Given records:

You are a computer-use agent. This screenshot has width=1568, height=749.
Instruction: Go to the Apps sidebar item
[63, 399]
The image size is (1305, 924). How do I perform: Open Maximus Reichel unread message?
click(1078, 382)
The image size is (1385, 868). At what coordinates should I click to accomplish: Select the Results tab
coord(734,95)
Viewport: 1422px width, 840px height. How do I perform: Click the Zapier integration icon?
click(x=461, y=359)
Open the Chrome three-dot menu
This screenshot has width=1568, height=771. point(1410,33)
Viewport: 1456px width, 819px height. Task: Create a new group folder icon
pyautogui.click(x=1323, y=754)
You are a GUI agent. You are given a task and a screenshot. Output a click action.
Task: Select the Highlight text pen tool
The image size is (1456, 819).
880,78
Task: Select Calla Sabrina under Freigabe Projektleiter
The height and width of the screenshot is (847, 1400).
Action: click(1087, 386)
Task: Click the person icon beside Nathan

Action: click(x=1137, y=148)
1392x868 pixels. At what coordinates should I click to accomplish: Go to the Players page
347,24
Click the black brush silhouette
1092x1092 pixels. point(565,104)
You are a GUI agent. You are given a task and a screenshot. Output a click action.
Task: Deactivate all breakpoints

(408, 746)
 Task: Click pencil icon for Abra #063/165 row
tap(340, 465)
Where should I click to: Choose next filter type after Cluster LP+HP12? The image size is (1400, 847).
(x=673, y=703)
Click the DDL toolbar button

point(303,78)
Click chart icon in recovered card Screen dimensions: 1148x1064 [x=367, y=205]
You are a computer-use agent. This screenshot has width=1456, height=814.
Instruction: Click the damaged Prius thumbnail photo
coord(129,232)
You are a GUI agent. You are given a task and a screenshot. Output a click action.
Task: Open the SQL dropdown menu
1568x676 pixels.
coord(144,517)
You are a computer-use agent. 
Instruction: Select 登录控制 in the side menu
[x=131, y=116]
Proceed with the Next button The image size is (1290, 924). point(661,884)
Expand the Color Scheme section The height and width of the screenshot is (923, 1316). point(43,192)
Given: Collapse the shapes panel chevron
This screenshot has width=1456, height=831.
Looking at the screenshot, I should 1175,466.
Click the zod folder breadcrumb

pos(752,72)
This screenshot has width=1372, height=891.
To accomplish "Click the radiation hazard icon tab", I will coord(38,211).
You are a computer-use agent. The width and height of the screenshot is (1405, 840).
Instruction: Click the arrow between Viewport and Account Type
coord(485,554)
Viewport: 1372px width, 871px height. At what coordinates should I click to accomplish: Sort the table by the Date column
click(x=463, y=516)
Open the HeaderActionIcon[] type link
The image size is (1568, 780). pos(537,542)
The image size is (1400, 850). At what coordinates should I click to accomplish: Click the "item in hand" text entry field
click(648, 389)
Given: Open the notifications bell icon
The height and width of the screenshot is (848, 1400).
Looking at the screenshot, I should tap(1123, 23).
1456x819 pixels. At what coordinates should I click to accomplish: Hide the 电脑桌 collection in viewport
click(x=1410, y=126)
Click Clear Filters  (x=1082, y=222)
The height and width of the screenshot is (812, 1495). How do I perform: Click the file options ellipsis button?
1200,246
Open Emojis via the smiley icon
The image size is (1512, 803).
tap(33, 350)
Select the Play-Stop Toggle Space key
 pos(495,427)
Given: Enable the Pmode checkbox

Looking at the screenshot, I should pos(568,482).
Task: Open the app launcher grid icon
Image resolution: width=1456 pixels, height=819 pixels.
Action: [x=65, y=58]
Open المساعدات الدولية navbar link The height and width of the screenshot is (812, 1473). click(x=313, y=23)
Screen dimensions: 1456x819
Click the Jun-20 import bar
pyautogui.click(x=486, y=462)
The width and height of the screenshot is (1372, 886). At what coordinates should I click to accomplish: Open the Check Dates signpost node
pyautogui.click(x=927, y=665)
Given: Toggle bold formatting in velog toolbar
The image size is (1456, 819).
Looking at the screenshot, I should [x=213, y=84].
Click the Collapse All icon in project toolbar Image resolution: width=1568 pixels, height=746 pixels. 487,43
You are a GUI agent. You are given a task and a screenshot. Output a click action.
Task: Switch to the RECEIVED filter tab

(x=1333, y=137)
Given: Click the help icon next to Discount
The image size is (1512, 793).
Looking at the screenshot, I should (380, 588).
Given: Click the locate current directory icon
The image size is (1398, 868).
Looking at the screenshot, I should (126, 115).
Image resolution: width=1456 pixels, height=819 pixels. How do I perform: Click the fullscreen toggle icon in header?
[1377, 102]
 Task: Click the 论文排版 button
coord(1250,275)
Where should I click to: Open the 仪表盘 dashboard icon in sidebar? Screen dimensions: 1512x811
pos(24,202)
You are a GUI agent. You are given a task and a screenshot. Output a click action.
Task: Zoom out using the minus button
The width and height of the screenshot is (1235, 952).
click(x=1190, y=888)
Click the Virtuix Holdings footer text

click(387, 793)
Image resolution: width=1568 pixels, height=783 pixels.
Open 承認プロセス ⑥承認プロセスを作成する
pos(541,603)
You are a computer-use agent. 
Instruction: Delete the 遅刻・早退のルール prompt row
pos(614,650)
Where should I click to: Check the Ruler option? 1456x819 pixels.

Action item: Take each line of the material that contains the word "computer" and list it.

Exercise solution:
You are a computer-use agent. This screenshot has width=1568, height=749.
You are a computer-use agent. This screenshot has width=1456, height=814.
You are a computer-use agent. 
You are a computer-use agent. The width and height of the screenshot is (1405, 840).
You are a computer-use agent. 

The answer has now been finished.